主人と出会ったのはその2年後。付き合ってわりと日の浅いうちに、結婚の話になりました。子どもができにくいかもと伝えると、そうなんだぁと軽い返事。男性って妊娠、出産、子どものビジョンが女性よりもぼんやりしているのか⁈深刻な告白をしたつもりでいたので、拍子抜けしました。

しかし、当時の私は子どもがほしいという気持ちで頭がいっぱい。主人にも妊活について真剣に考えてほしかったので、精液検査を受けてほしいと頼みました。検査結果は問題なし、少しホッとしました。

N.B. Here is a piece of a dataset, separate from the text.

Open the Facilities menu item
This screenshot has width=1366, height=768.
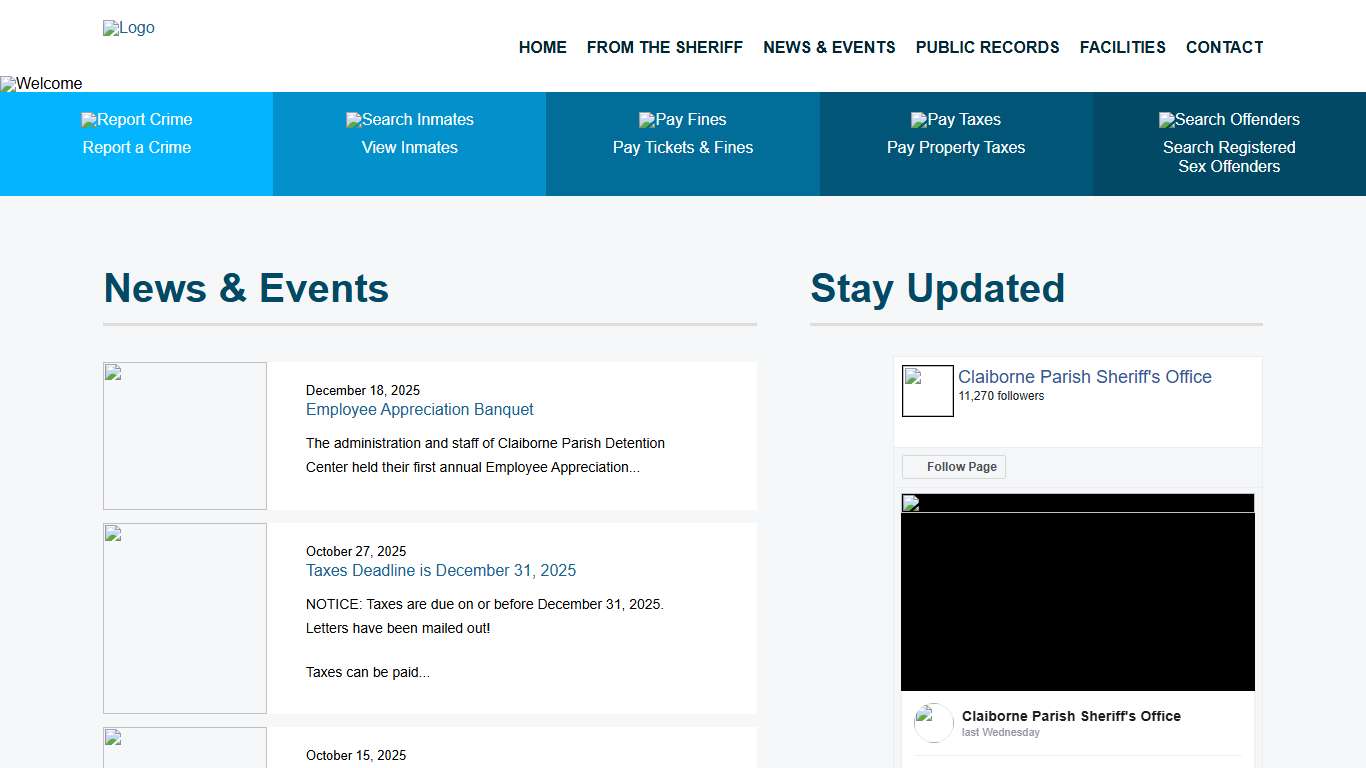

今思えば、主人が結婚前に検査に行ってくれたのは当たり前ではないし、私の不安な気持ちも含め、私の身体の事も受け入れてくれた主人には、本当に感謝ばかりです。

結婚して生活が落ち着いた頃、不妊治療専門の病院に行きました。はじめに内診をして、つぎに不妊治療の段階や今後の方針について話を聞きました。

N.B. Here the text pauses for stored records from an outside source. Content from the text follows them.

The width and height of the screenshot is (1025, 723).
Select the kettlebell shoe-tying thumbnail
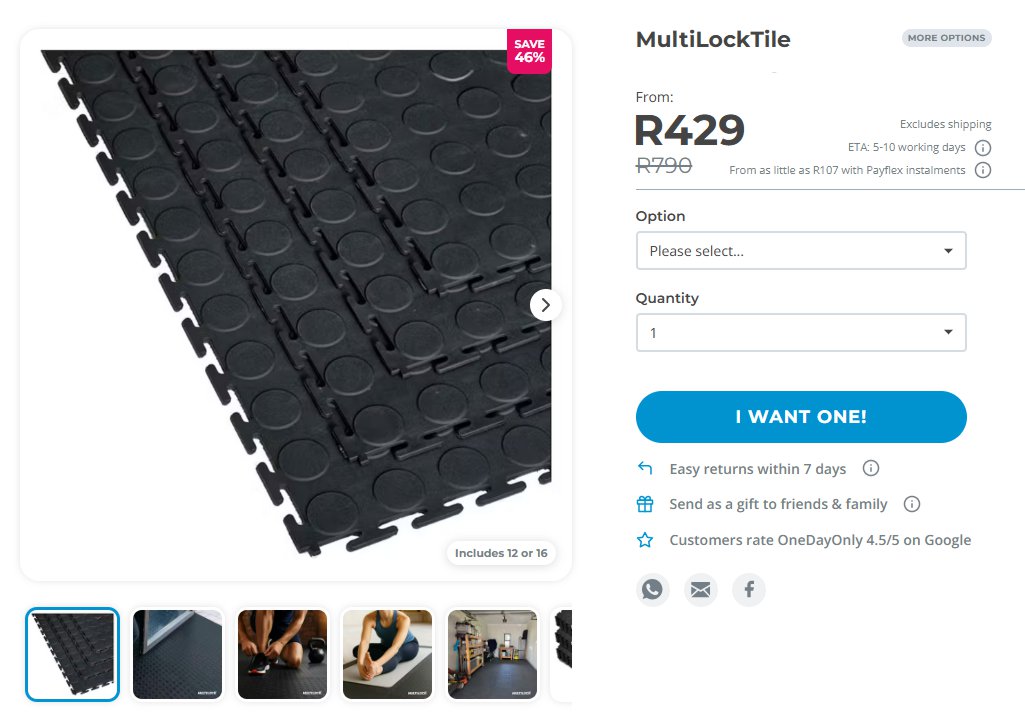(282, 654)
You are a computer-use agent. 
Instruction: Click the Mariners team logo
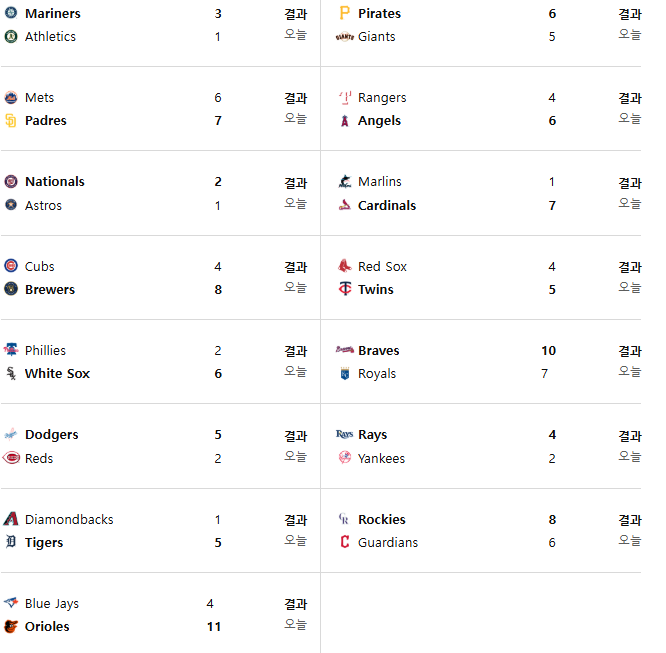[x=11, y=13]
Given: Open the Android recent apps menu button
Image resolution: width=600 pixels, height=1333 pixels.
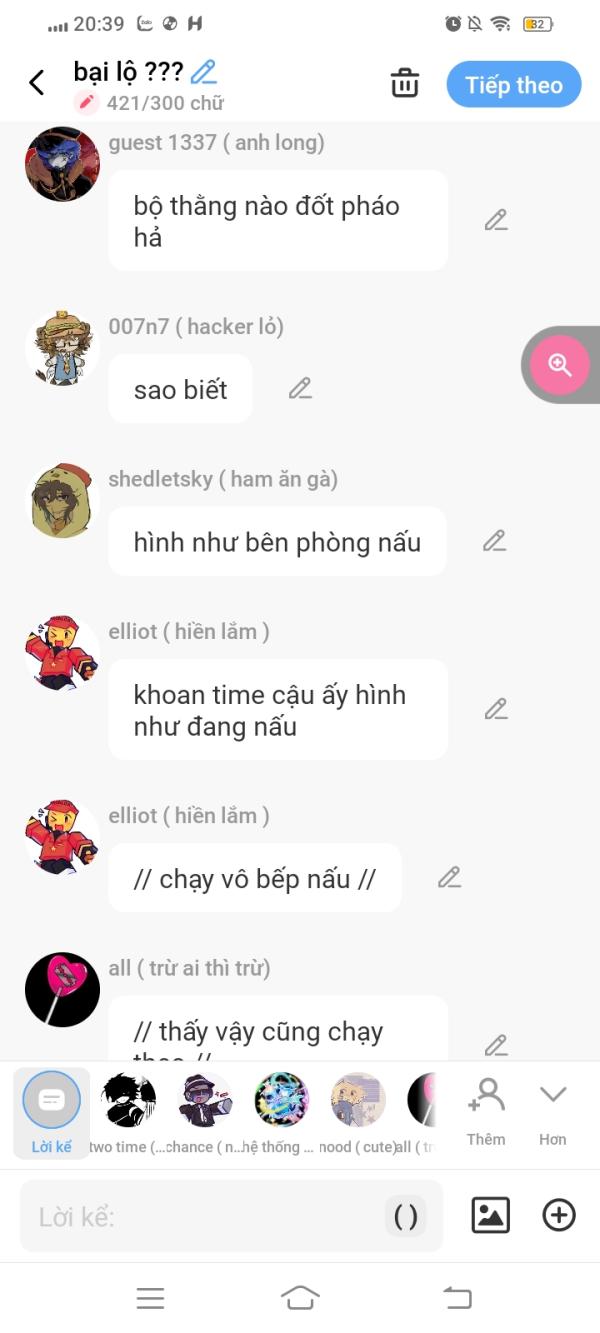Looking at the screenshot, I should tap(150, 1298).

その後、順番に、卵管造影検査、ヒューナーテストをしました。どちらも異常はなく、タイミング法での治療が始まりました。生理日から計算して、排卵しそうな日の付近に受診します。しかし、私は自力で排卵することが難しいため、卵胞が育っておらず、排卵の気配なし。薬を飲んで排卵を待つ事になりました。

薬を飲むと卵胞が育って、排卵の準備ができます。先生に言われた日にタイミングをとって、生理が来るか様子を見ました。

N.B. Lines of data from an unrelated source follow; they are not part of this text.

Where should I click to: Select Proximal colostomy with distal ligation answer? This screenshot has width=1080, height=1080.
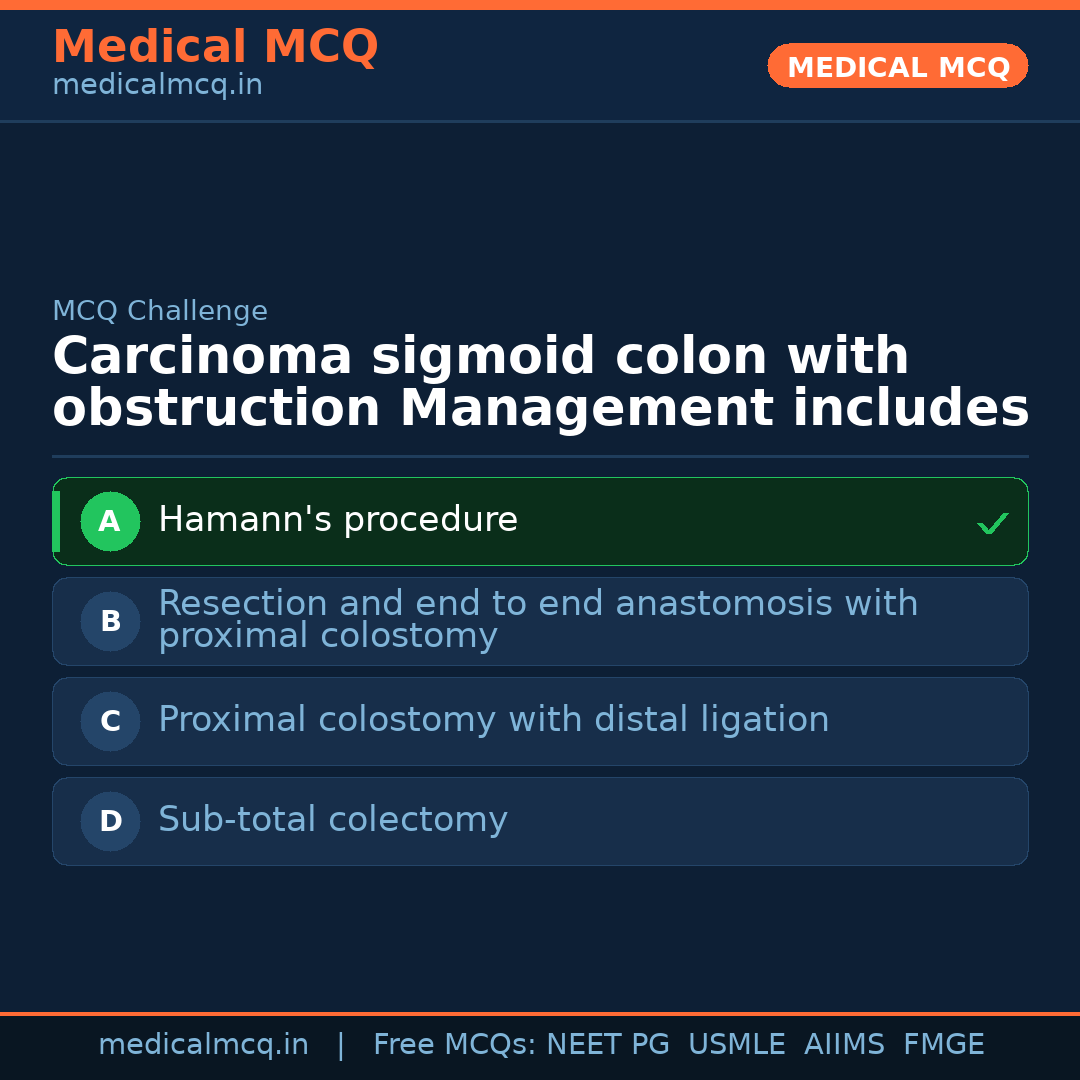(494, 720)
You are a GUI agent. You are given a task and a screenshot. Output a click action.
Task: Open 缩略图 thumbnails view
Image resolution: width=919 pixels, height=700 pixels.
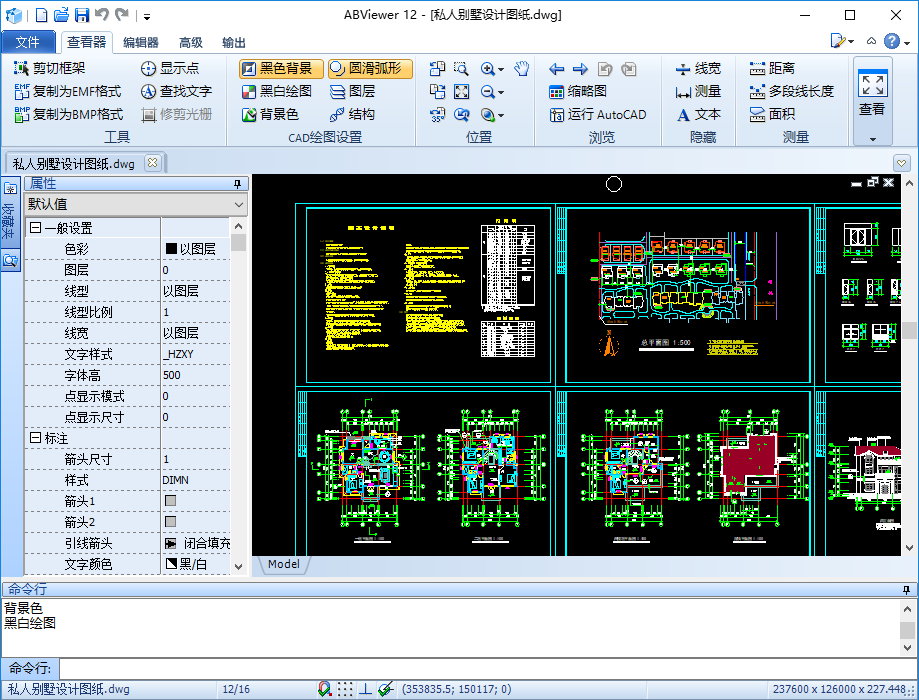578,91
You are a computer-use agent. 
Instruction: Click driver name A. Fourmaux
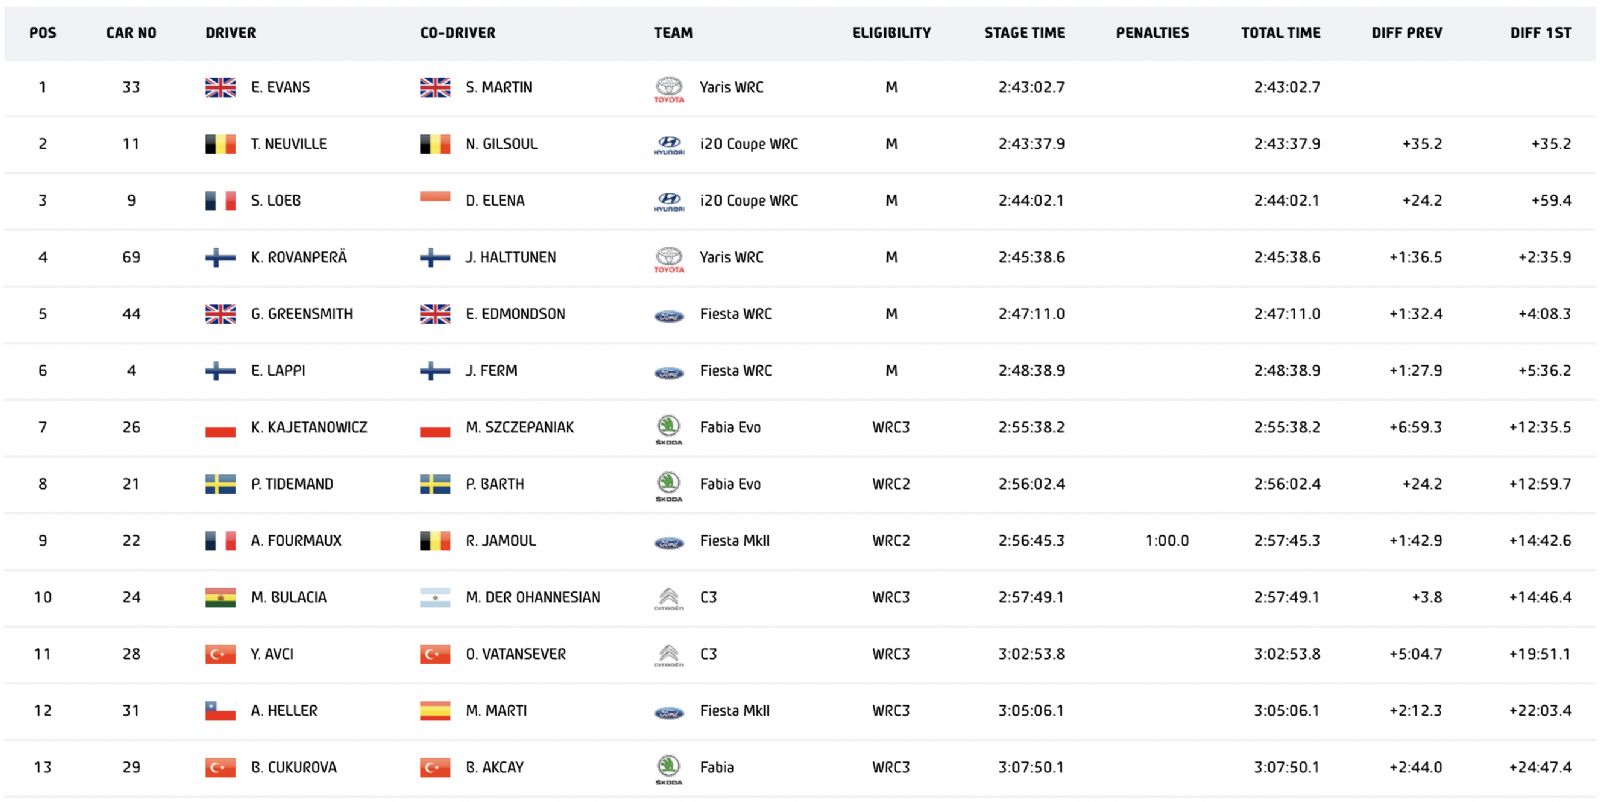tap(296, 541)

毎月、生理日付近になるとドキドキそわそわ。そして、生理がくる度に、落ち込んで、泣きました。主人は、「大丈夫。次は赤ちゃんができるかも」と言ってくれました。しかし、気持ちに余裕のない私は、子どもができず主人に申し訳ない気持ちとは裏腹に「なんで大丈夫なんて言えるの?根拠は?」と困らせ、当たっていました。

その頃、たまたまテレビ番組で、不妊治療に携わる仕事に就きたいという学生のインタビューを観ました。
「私は不妊治療で生まれた子どもです。不妊治療で生まれてきた子どもは100%望まれて生まれてきた子どもだと思います」
インタビューの中でそう言っていました。その言葉が心に響いて、忘れられませんでした。生理がくる度、辛かったけれど、100%の愛情で子どもを迎えたいと、前向きになれました。

数ヶ月が経った頃、先生から不妊治療のステップアップを勧められました。タイミング法の次は人工授精を勧めているが、私達の場合は人工授精ではおそらく今までと変わらず、成果は出ないだろうとの事。ステップアップするなら、対外受精だと言われ、勉強会に参加しました。夫婦で話し合って、もう1回タイミング法で妊娠できなかったら、対外受精にしようと決めました。

いつもの排卵の薬を飲み、卵胞が育ってきた頃、病院に行きました。排卵のタイミングがより正確に分かるようにと、初めて点鼻薬を使いました。
最後のタイミング法に望みをかけ、生理予定日までの長い2週間を祈りながら過ごしました。

そしてついに!
なかなか生理がこないので、期待に胸が弾みました。ドキドキしながら内診台に上がると、今までの内診で見た事がない、小さな楕円が見えました。
「妊娠してますね。この袋の中に赤ちゃんが居ますよ」と、その小さな楕円を示して先生は言いました。
今まで感じた事のない、なんとも愛おしい気持ちでお腹に手を当てました。この中に赤ちゃんが居るなんて。私、お母さんなんだ。

仕事から帰った主人に妊娠の事を伝えると、主人は泣き出しました。生理が来る度に泣いて落ち込む私を見ているのが辛かったと主人は言いました。苦しい期間が長かったけど、二人で力を合わせて取り組んでよかったと、主人は号泣。

情けない事に、その時初めて、不妊治療で辛かったのは私だけではなかったと気がつきました。妊活、不妊治療は、一人の努力では限界があります。私の言葉に耳を傾け、理解を示し、一緒に考えて取り組んできた主人に、いつも支えられていました。
私達夫婦は、不妊治療を通して、より夫婦になって、より家族になりました。